L’opéra compte 4 actes et 5 tableaux et s’appuie sur une orchestration très riche. Il raconte l’histoire d’un berger de la tribu des Bani Abs, Antar, qui repousse courageusement l’attaque d’une autre tribu et libère dans le même temps la belle Abla, fille de l’émir Malek, qui avait été enlevée par les assaillants. Malek demande à Antar ce qu’il souhaite en récompense et le berger demande la main d’Abla. Mais la princesse est déjà promise à un noble, Amarat. Il propose donc à Antar un défi a priori impossible à relever : Antar pourra épouser Abla s’il conquiert la Perse en 5 ans. Antar relève le défi et accomplit des exploits extraordinaires. Mais Amarat, voyant qu’il va perdre sa promise, fait assassiner le héros au moyen d’une flèche empoisonnée. Antar, juste avant de mourir, se hisse sur son cheval et se cale de façon à rester droit même dans la mort, la main appuyée sur sa lance. La seule vue de ce cadavre ainsi dressé fait fuir ses ennemis.
Condensé de poésie, d’expressivité et de sensibilité, richement orchestrée mais sans excès d’orientalisme, la partition de Dupont est à la fois son chant du cygne et son chef-d’œuvre. Il la termine lors d’un séjour à Arcachon, en 1913. L’œuvre doit être montée à l’Opéra en octobre 1914 et il parvient à grand peine à assister à quelques répétitions à la fin du printemps précédent.

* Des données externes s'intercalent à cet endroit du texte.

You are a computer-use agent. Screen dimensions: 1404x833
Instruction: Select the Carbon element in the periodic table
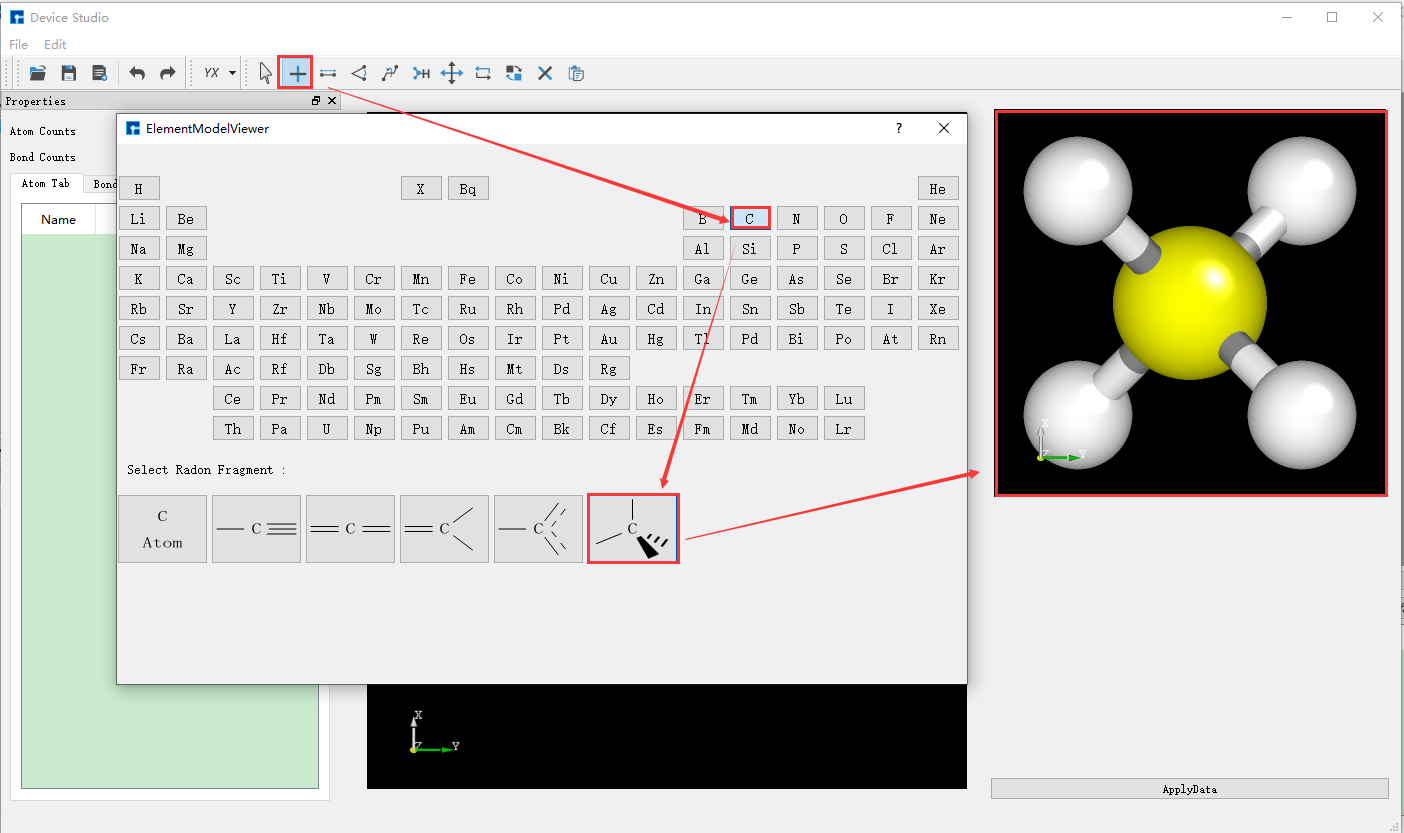click(x=750, y=218)
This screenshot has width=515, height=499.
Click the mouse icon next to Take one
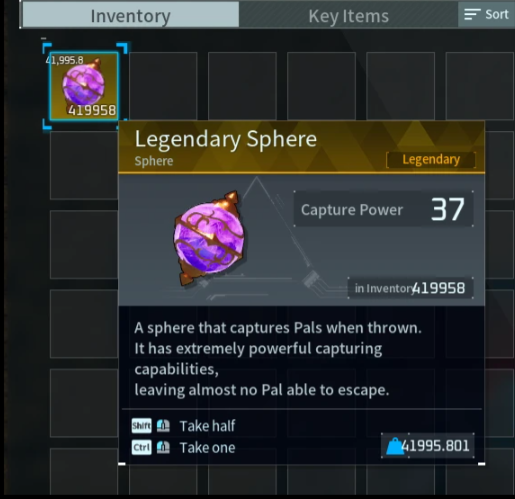coord(163,447)
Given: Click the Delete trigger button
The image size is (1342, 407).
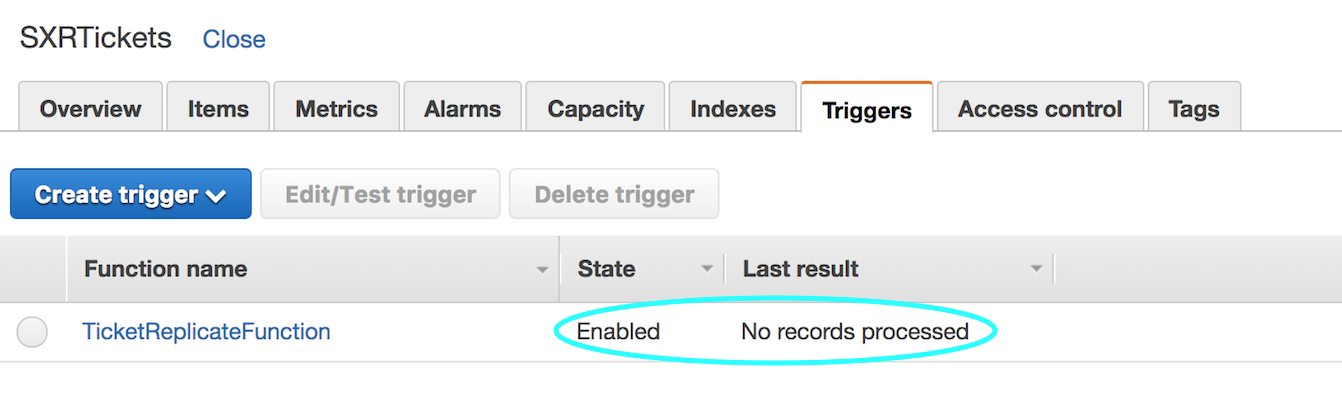Looking at the screenshot, I should tap(614, 194).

Mais, on l’a vu, la guerre et la mort arrivent le même jour chez Gabriel Dupont.
Le directeur de l’Opéra, Jacques Rouché, tient pourtant, après le caraclysme, l’engagement pris avant lui par André Messager et Leimistin Broussan, ses prédécesseurs. L’œuvre est donc créée voici 100 ans, le 14 mars 1921, sous la direction de Camille Chevillard, avec Paul Franz dans le rôle titre et Fanny Heldy dans celui d’Abla, avec grand succès. La partition ne sera pourtant reprise que 25 ans plus tard à Paris, puis jamais plus. René Dumesnil, qui rend compte de cette reprise de 1946 dans Le Monde, écrit à propos de la partition : « Gabriel Dupont a écrit une partition fort développée, et dont la qualité essentielle est la sincérité. La sensibilité y est souveraine ; elle se montre au grand jour, sans souci de s’abriter derrière les conventions de la mode qui, dès l’époque où le compositeur achevait son œuvre, préservait déjà les effusions, même les plus franches, les plus directement venues du cœur. »

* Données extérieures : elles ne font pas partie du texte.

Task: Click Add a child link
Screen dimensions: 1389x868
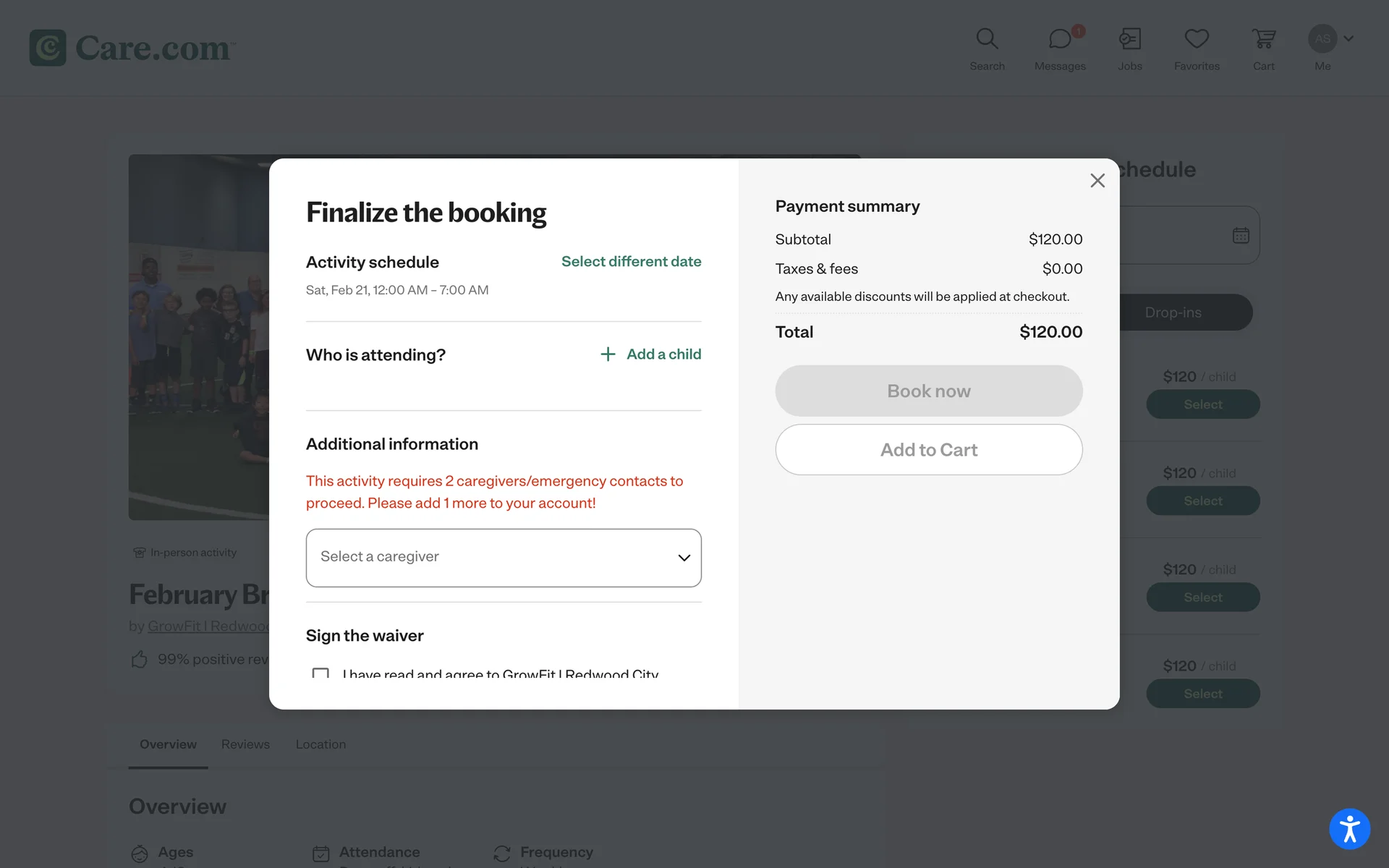Action: pos(651,354)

Il n’existe presque pas, hélas, d’extraits d’Antar de Gabriel Dupont, à part cette captation, de qualité malheureusement assez médiocre. Elle provient de l’opéra de Kiel, qui a eu le courage, lui, de monter cet opéra trop rare en 2009 et dont voici le finale, avec Daniel Magdal dans le rôle titre. Au moins peut-on se faire une idée du foisonnement de cette partition, en attendant, peut-être, qu’un directeur de théâtre, au retour des jours heureux, ne rende justice à ce chef-d’œuvre.